# My computer does not send jobs to the vinyl cutter



## Selkirk (Feb 18, 2010)

Hello! I cannot get my computer to send jobs to my vinyl cutter? Any ideas? it will say cutting 0%, and will never do anything else. Then it will say write port error, or cannot find port. Thanks for reading


----------



## Nvr2Old (Oct 14, 2009)

Need a lot more info if you want a response.
Computer type, operating system, usb or parallel ports, brand of cutter etc.


----------



## Selkirk (Feb 18, 2010)

Windows Vista is what is on my computer. I have tried to download Flexistarter 8.5 on 4 computers now and im sure its something that im not doing right. 
Today I downloaded Inkscape, and Sign Cut- X2. Then I watched a video on you tube "how to make a sign in 5 min." did everything he showed me and it would not send it to my cutter??? 
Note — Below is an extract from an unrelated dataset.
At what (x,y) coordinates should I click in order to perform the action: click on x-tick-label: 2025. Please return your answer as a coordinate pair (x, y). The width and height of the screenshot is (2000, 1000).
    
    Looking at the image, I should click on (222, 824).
The vinyl cutter is a Procut Signature CR630. We just figured out how to get that to make a test cut last night. lol! Thanks!


----------



## Nvr2Old (Oct 14, 2009)

If you are trying to set up with usb ports, it can get tricky. Did you install your drivers, from the driver disk yet?
If so, the driver may need to be configured to emulate a serial port to work on a usb connection. If you purchased cutter new, I would recommend contacting support to help you configure your driver properly.


----------



## Selkirk (Feb 18, 2010)

How do I configure the driver?


----------



## Nvr2Old (Oct 14, 2009)

I'm not familiar with your cutter or drivers, but I can tell you how my cutter's FTDI driver is set up.
Go to the start menu and type dev, open device manager.
If cutter is connected by usb, (make sure usb cable is plugged in) expand usb in device manager.
look for your driver and right click on it.
Look for com settings or advanced settings,
Find virtual com port and assign an available number
Look for hardware settings, set for 8-n-1 stop bits, Hardware handshake on. 
Open your cutting software and look for your cutter name (driver name) assign the com port number to the same number as virtual port on driver. 
With any luck your computer will communicate with the cutter.


----------